Topic: Dwarf Fortress localization patch (Read 113064 times)

insolor · « **Reply #60 on:** July 20, 2014, 03:41:47 pm »

https://bitbucket.org/dfint/df-i18n/downloads
Uploaded string dump for DF 0.40.04
Updated older ones (some cleanup have been made)

Meph · « **Reply #61 on:** July 20, 2014, 06:12:04 pm »

Quote from: scamtank on July 18, 2014, 08:31:26 am

You didn't exactly foster a golden age of Dwarf Fortress localization, I'm afraid. You just facilitated wonderful changes like "modifiable proc-gen creatures" and "no more walls of text in description screens":

Spoiler (click to show/hide)
hooray for carriage returns!

How did you get the line breaks in the item description?

Quote from: insolor on July 20, 2014, 03:41:47 pm

https://bitbucket.org/dfint/df-i18n/downloads
Uploaded string dump for DF 0.40.04
Updated older ones (some cleanup have been made)

Thank you.

scamtank · « **Reply #62 on:** July 20, 2014, 07:08:55 pm »

Quote from: Meph on July 20, 2014, 06:12:04 pm

How did you get the line breaks in the item description?

Very carefully.

Turns out, the description screens operate with the same text viewer mechanism as the help screen. And you remember the weird tags that control colors and line formatting in the decoded help files, right?

Spoiler (click to show/hide)

insolor · « **Reply #63 on:** July 20, 2014, 11:30:57 pm »

Quote from: scamtank on July 20, 2014, 07:08:55 pm

decoded help files

Thank you for mention. We had some untranslated parts of text (specifically announcements). I've just searched the forum and found some useful posts about this.

scamtank · « **Reply #64 on:** July 21, 2014, 04:07:49 am »

I can't know what information you found or are still missing, but here's the translator.pl that Putnam very kindly handed off to me, just in case.
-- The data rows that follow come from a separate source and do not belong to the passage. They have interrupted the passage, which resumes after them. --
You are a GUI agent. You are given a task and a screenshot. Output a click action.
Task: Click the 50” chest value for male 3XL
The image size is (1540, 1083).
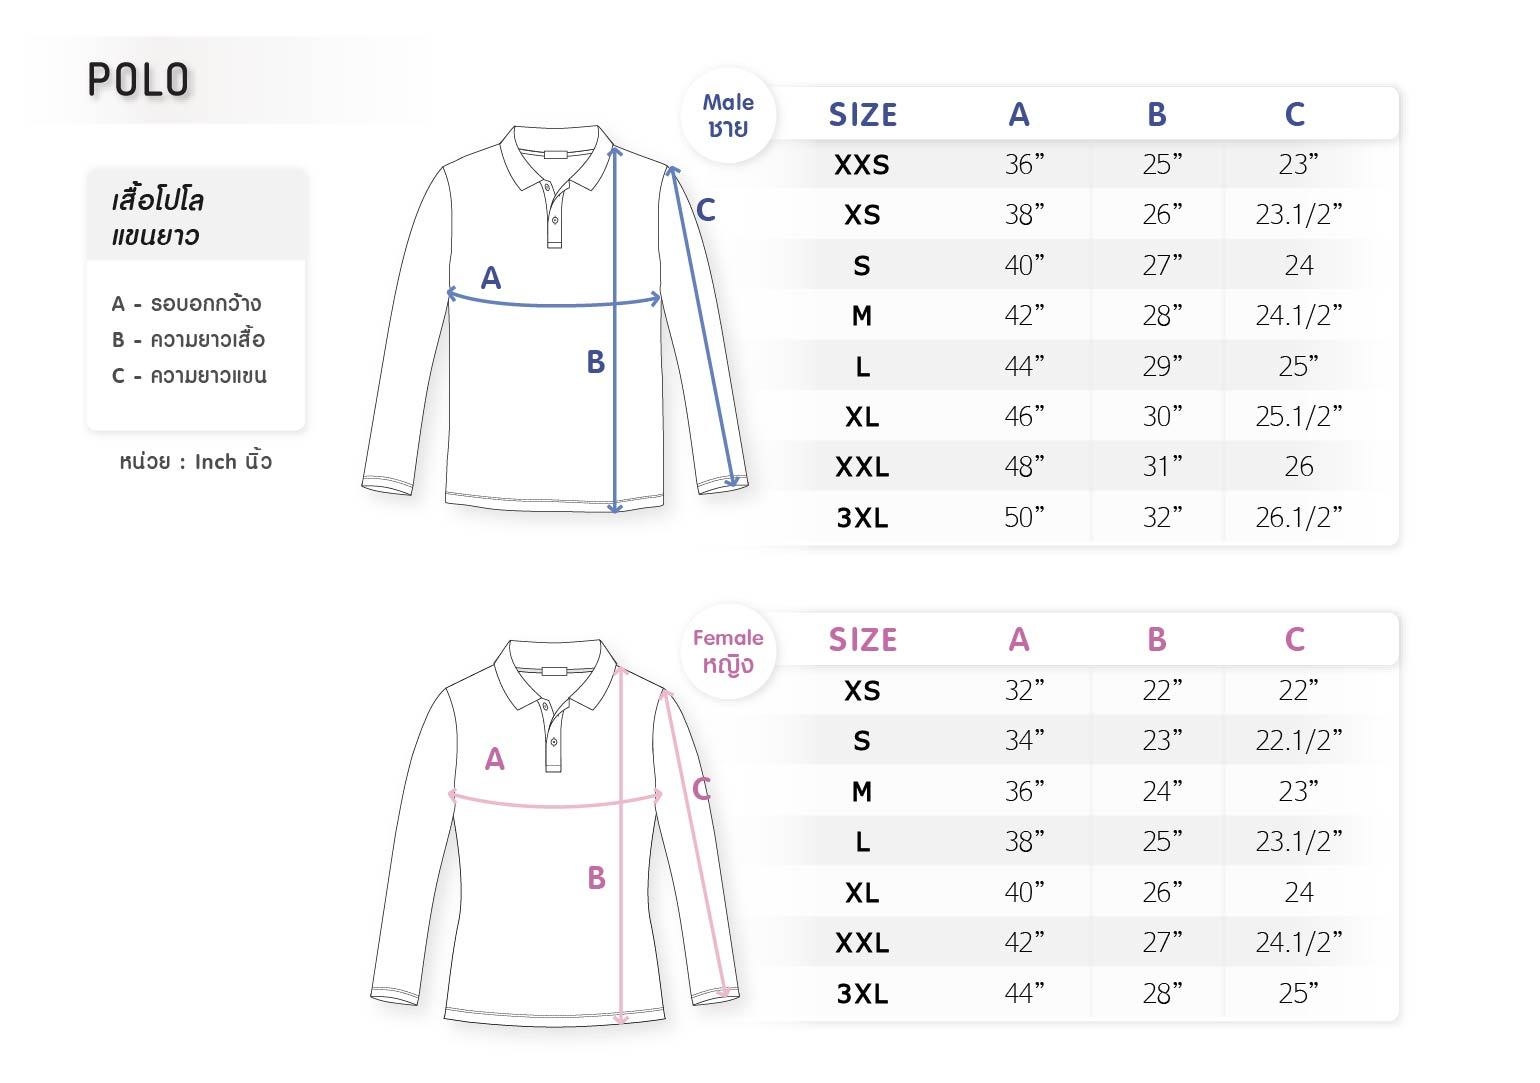(1024, 517)
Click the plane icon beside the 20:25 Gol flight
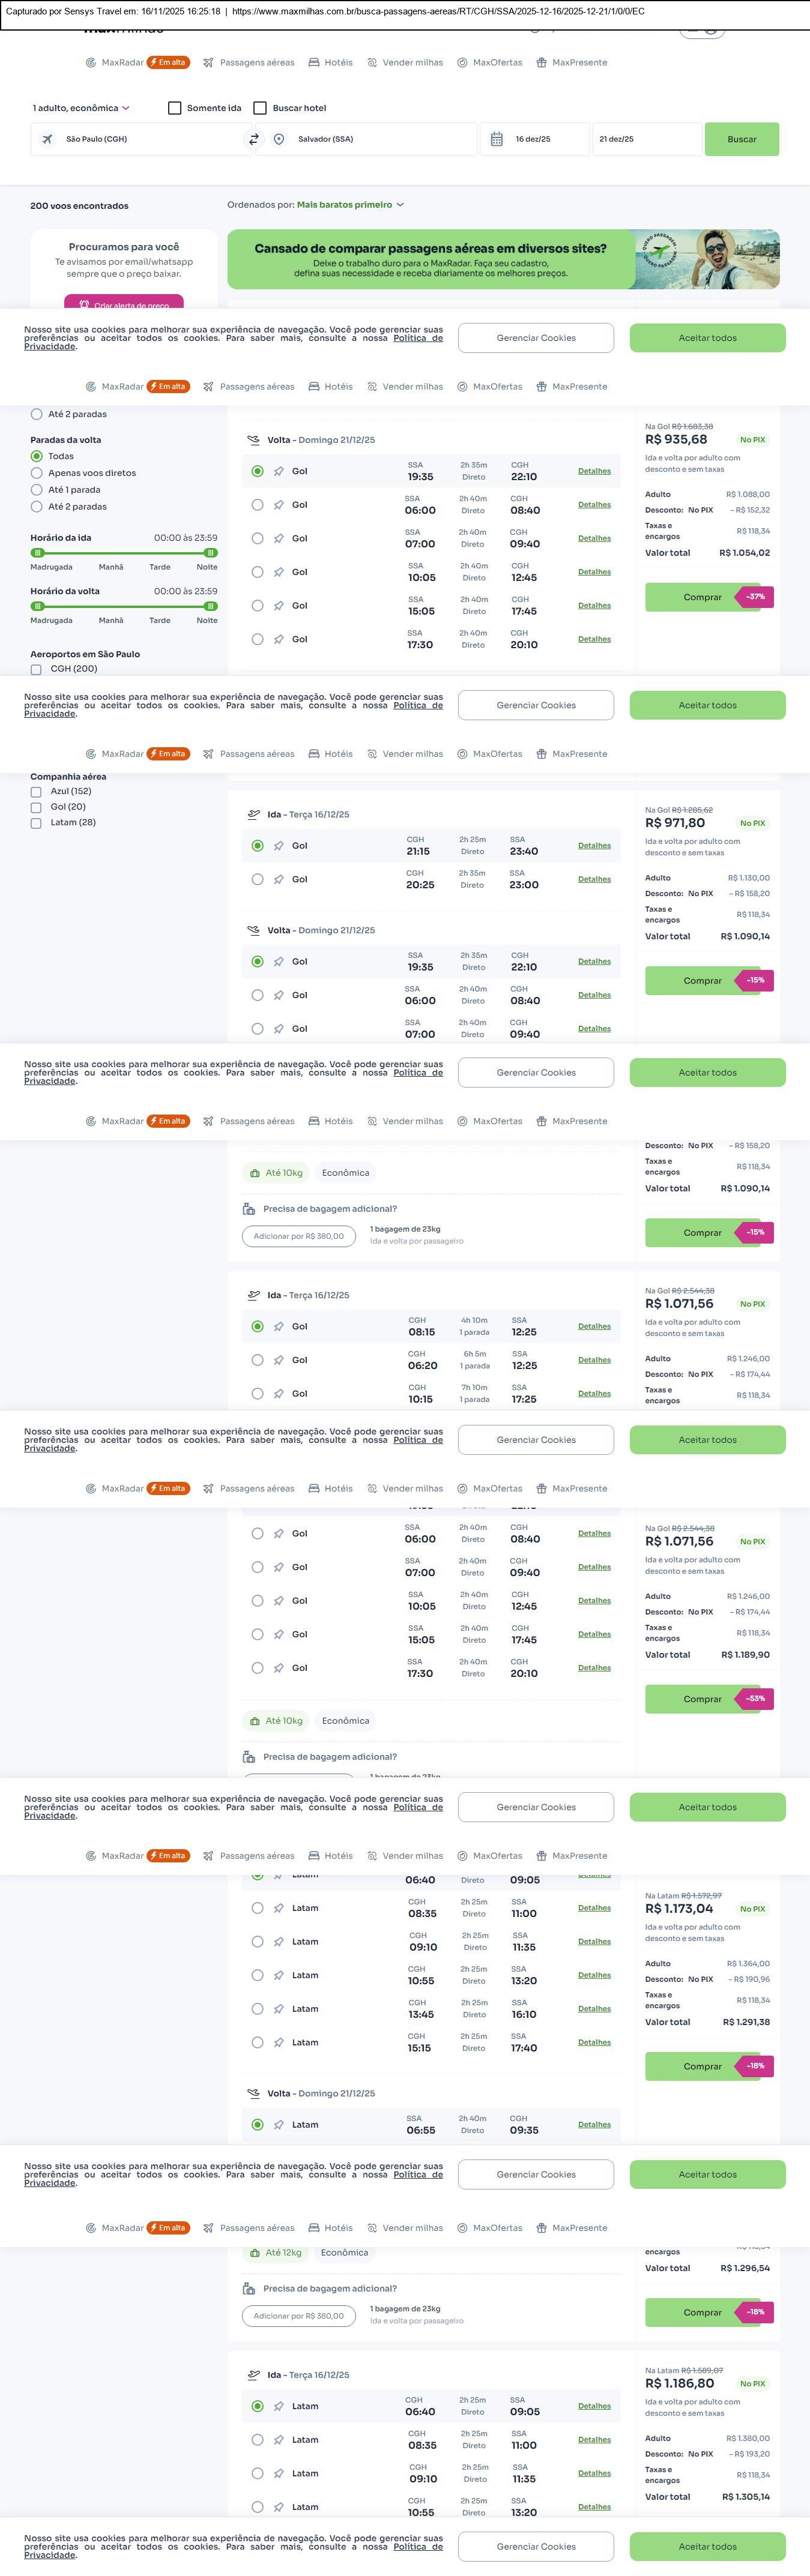The width and height of the screenshot is (810, 2576). [279, 880]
This thread is all about farting around in the forbidden zone, after all.

Code: [Select]

#!/usr/bin/perl

# Script to encode and decode the Dwarf Fortress compressed
# announcement / help / dipscript files.
#
# Released into the public domain by Ilmari Karonen (Vyznev).
# Do whatever you want with it.
#
# Usage: Run once in your main DF folder with the --reverse switch to
# decode all compressed files from data/ to data_src/.  After editing
# the decoded text files, run without the --reverse switch to update
# the compressed files.  See below for more options.

use strict;
use warnings;
use Compress::Zlib qw'compress uncompress $gzerrno';
use Getopt::Long qw'GetOptions';

my $basedir = ".";
my $datadir = "data";
my $textdir = "data_src";

my $usage = <<"END";
Usage: $0 [options] <subdir(s)>
Options:
  --reverse, -r
    Decode compressed files into text files, rather than the opposite.
  --force, -f
    Overwrite target files even if they are newer than the source files.
  --quiet, -q
    Print nothing unless something goes wrong.
  --verbose, -v
    Show exactly what is being en/decoded.
  --basedir=<dir>, -d <dir>
    Look for the data/text directories under <dir> instead of "$basedir".
  --datadir=<dir>
    Subdirectory containing compressed data files (default: "$datadir").
  --textdir=<dir>
    Subdirectory containing uncompressed text files (default: "$textdir").
The remaining arguments should be file or directory names found under the
data/text subdirectories.
END

GetOptions( 'r|reverse'   => \my $reverse,
            'f|force'     => \my $force,
            'q|quiet'     => \my $quiet,
            'v|verbose'   => \my $verbose,
            'd|basedir=s' => \$basedir,
            'datadir=s'   => \$datadir,
            'textdir=s'   => \$textdir,
    ) or die $usage;

undef $quiet if $verbose;

# strip trailing slashes, strip base dir names from subdirs
# XXX: this is kind of a kluge, but allows use of command line completion and/or shell wildcards for subdirs
s!/*$!! for $basedir, $datadir, $textdir;
s!^\Q$basedir\E/!!, s!^(\Q$datadir\E|\Q$textdir\E)/!! for @ARGV;

$_ = "$basedir/$_" for $datadir, $textdir;
my $srcdir = ($reverse ? $datadir : $textdir);
my $dstdir = ($reverse ? $textdir : $datadir);

die "Source directory $srcdir not found.\n" unless -d $srcdir;
mkdir $dstdir or die "Error creating target directory $dstdir: $!\n" unless -d $dstdir;

my %skipdirs = ("." => 1, ".." => 1);  # don't recurse into these directories!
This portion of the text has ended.